▶ _TASK REQUIREMENTS_
Two lines mark the range in the entries below: the one holding "Chance Pack Three by LDM Design (180, 1501)" and the one holding "[ADD by LDM Design] (307, 992)". Set down those two and all lines between them, exactly.

▶ _THE DATA_
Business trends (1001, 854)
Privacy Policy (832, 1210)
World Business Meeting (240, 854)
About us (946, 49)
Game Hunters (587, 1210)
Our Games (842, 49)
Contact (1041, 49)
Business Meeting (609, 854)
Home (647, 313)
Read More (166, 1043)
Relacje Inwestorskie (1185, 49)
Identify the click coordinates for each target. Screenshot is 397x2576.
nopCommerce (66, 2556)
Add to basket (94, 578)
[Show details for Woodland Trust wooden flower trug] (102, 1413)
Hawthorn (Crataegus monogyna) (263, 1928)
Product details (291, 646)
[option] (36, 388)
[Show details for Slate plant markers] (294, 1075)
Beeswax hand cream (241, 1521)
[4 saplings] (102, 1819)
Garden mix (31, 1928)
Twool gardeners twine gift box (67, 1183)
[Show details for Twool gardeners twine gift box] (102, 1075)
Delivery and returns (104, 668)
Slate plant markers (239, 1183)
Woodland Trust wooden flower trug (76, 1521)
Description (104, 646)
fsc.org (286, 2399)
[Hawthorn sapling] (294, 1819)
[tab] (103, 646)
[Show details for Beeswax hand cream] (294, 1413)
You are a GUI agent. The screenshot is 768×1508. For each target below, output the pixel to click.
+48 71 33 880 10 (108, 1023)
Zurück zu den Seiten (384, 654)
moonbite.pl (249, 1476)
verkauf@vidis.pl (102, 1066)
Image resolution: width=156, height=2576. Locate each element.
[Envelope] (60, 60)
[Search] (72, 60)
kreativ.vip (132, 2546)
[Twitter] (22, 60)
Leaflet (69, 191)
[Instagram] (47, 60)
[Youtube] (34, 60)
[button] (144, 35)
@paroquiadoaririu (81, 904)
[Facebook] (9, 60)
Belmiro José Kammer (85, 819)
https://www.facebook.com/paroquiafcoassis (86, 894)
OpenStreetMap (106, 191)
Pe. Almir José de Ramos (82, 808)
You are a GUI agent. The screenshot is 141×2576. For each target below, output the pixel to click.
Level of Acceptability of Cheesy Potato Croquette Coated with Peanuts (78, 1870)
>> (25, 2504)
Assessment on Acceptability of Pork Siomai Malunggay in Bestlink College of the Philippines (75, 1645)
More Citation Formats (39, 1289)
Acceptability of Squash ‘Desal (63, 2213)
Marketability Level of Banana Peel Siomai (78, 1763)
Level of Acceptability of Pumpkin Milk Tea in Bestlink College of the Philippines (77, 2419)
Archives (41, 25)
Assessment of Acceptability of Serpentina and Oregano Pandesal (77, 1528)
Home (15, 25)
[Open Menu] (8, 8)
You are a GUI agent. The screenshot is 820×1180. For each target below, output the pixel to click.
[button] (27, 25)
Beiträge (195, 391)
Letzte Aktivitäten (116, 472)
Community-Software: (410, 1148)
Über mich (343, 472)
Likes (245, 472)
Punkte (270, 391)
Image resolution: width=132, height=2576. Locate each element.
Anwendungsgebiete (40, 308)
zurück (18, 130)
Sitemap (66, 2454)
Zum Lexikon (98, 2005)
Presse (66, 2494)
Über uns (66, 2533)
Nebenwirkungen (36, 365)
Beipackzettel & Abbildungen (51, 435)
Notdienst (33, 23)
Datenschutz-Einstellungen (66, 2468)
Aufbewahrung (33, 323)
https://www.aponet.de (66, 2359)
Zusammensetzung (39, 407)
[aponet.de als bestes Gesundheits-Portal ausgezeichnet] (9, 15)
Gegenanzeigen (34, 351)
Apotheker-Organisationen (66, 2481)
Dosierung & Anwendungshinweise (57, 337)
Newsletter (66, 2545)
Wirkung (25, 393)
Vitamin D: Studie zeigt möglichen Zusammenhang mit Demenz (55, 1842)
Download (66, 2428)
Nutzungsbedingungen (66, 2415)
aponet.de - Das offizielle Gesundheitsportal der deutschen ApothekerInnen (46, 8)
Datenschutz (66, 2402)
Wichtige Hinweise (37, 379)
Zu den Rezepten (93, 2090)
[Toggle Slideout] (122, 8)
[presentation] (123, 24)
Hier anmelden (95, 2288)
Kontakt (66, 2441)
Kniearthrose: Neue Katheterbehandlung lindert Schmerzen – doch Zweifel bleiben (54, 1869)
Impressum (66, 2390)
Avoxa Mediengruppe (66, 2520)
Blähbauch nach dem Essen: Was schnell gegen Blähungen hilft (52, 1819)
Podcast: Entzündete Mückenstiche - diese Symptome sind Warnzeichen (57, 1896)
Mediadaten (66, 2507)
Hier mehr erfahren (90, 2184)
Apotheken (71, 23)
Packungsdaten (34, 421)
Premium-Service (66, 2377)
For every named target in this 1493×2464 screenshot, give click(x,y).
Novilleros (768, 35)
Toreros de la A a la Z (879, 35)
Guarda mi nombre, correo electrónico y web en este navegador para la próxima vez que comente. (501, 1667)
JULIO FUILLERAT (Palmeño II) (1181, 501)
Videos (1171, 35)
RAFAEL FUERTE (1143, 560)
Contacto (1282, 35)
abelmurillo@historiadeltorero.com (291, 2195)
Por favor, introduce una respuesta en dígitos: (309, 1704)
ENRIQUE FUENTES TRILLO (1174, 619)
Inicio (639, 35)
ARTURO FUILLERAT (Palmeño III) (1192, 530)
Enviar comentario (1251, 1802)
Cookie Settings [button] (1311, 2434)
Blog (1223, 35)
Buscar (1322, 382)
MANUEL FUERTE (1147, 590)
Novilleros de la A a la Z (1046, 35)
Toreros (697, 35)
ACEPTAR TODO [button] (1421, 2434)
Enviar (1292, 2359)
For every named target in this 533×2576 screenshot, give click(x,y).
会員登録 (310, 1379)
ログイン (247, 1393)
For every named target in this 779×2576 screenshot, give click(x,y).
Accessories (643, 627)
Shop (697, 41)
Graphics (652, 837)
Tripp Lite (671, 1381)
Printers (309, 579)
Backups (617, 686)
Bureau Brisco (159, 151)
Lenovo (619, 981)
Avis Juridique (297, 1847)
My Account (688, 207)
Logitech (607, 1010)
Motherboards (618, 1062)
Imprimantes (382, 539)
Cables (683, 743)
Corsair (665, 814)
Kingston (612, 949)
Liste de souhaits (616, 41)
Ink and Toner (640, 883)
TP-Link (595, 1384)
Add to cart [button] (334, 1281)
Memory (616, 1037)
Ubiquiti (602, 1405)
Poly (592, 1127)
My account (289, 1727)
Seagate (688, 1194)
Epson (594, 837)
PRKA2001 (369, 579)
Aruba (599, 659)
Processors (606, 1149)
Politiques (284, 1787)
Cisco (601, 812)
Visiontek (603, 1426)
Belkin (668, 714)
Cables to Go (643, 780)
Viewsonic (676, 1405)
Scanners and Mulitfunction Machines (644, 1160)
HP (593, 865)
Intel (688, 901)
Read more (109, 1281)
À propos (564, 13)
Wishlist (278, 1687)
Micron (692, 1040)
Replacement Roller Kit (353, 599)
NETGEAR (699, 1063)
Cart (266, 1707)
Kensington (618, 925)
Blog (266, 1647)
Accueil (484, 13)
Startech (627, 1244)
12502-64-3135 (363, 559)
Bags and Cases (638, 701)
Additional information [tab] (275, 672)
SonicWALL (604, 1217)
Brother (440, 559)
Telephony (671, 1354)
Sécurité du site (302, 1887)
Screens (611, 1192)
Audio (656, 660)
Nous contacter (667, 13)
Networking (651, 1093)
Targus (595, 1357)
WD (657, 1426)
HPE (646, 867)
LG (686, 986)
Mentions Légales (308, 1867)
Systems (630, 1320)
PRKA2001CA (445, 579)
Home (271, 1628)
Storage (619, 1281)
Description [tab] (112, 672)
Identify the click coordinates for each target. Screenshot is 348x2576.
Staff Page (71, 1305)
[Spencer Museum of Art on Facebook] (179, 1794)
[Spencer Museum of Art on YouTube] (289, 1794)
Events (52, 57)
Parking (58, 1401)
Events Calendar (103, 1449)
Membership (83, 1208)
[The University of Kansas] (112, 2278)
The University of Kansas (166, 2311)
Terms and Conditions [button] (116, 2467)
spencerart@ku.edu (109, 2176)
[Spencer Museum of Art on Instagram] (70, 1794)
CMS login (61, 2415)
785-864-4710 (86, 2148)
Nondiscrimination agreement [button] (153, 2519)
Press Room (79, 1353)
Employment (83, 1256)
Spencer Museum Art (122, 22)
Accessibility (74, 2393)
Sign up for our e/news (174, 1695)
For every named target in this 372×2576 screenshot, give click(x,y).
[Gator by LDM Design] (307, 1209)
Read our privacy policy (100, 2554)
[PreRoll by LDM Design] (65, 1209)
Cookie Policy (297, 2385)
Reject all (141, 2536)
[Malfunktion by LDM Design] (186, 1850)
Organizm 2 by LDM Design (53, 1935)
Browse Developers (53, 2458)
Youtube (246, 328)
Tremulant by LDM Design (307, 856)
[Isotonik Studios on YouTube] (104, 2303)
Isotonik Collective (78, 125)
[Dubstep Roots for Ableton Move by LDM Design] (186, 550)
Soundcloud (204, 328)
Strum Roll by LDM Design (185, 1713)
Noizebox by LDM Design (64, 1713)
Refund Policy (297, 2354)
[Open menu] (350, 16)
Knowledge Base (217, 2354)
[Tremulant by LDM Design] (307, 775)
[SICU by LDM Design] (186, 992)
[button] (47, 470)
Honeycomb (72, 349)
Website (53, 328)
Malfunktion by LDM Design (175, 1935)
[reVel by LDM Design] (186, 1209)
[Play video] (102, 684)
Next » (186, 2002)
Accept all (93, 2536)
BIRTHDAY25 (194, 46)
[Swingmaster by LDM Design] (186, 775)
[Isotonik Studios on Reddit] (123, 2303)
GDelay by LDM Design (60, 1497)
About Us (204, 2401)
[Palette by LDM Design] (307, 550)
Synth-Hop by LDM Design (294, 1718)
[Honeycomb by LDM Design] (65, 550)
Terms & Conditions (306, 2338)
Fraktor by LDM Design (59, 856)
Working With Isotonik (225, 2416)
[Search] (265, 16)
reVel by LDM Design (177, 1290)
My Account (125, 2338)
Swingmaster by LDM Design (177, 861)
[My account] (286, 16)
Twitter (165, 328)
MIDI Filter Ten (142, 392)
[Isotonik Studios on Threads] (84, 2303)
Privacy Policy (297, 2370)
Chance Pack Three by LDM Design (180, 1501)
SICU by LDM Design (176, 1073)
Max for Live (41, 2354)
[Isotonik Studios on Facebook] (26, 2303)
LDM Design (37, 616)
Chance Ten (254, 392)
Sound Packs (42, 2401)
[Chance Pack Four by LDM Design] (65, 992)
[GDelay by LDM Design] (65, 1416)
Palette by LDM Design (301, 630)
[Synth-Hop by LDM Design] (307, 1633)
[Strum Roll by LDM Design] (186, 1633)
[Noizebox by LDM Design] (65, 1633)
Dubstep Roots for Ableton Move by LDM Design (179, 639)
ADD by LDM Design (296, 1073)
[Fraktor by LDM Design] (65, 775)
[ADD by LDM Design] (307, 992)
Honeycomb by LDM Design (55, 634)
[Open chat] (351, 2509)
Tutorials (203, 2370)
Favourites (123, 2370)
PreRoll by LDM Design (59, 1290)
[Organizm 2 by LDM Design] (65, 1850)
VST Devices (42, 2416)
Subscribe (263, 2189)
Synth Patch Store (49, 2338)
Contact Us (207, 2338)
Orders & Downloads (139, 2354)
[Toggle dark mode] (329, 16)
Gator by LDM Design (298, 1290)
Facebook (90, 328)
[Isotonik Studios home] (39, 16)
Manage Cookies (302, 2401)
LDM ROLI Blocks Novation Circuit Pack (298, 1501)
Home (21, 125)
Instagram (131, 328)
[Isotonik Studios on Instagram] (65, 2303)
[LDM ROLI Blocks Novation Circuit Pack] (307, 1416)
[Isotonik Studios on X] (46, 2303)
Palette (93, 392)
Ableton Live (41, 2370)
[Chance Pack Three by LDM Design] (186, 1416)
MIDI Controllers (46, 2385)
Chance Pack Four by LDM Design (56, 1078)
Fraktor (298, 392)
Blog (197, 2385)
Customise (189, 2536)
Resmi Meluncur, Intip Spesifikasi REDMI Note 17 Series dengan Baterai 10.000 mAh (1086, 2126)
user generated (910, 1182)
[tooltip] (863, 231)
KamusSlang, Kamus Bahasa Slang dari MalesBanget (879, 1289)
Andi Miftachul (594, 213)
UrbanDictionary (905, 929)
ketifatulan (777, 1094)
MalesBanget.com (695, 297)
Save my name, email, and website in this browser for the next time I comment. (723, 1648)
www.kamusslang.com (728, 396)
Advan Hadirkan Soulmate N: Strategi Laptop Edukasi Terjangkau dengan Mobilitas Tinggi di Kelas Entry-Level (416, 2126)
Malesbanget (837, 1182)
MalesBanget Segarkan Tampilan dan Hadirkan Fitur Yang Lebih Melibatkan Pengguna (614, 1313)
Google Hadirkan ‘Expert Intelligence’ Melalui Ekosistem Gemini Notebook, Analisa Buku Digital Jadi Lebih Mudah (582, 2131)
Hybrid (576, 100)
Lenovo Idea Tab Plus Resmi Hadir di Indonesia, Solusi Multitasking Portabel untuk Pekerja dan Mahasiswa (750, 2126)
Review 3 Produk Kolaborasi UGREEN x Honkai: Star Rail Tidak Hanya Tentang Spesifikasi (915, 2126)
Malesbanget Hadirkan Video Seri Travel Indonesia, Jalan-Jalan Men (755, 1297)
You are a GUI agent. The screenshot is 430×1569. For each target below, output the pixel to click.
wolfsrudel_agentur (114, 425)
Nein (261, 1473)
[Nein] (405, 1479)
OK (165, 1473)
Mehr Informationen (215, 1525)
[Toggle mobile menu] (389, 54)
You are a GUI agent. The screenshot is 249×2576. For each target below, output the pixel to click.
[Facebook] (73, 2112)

▶ _TASK SOLUTION_
Chance Pack Three by LDM Design (180, 1501)
SICU by LDM Design (176, 1073)
Max for Live (41, 2354)
[Isotonik Studios on Facebook] (26, 2303)
LDM Design (37, 616)
Chance Ten (254, 392)
Sound Packs (42, 2401)
[Chance Pack Four by LDM Design] (65, 992)
[GDelay by LDM Design] (65, 1416)
Palette by LDM Design (301, 630)
[Synth-Hop by LDM Design] (307, 1633)
[Strum Roll by LDM Design] (186, 1633)
[Noizebox by LDM Design] (65, 1633)
Dubstep Roots for Ableton Move by LDM Design (179, 639)
ADD by LDM Design (296, 1073)
[Fraktor by LDM Design] (65, 775)
[ADD by LDM Design] (307, 992)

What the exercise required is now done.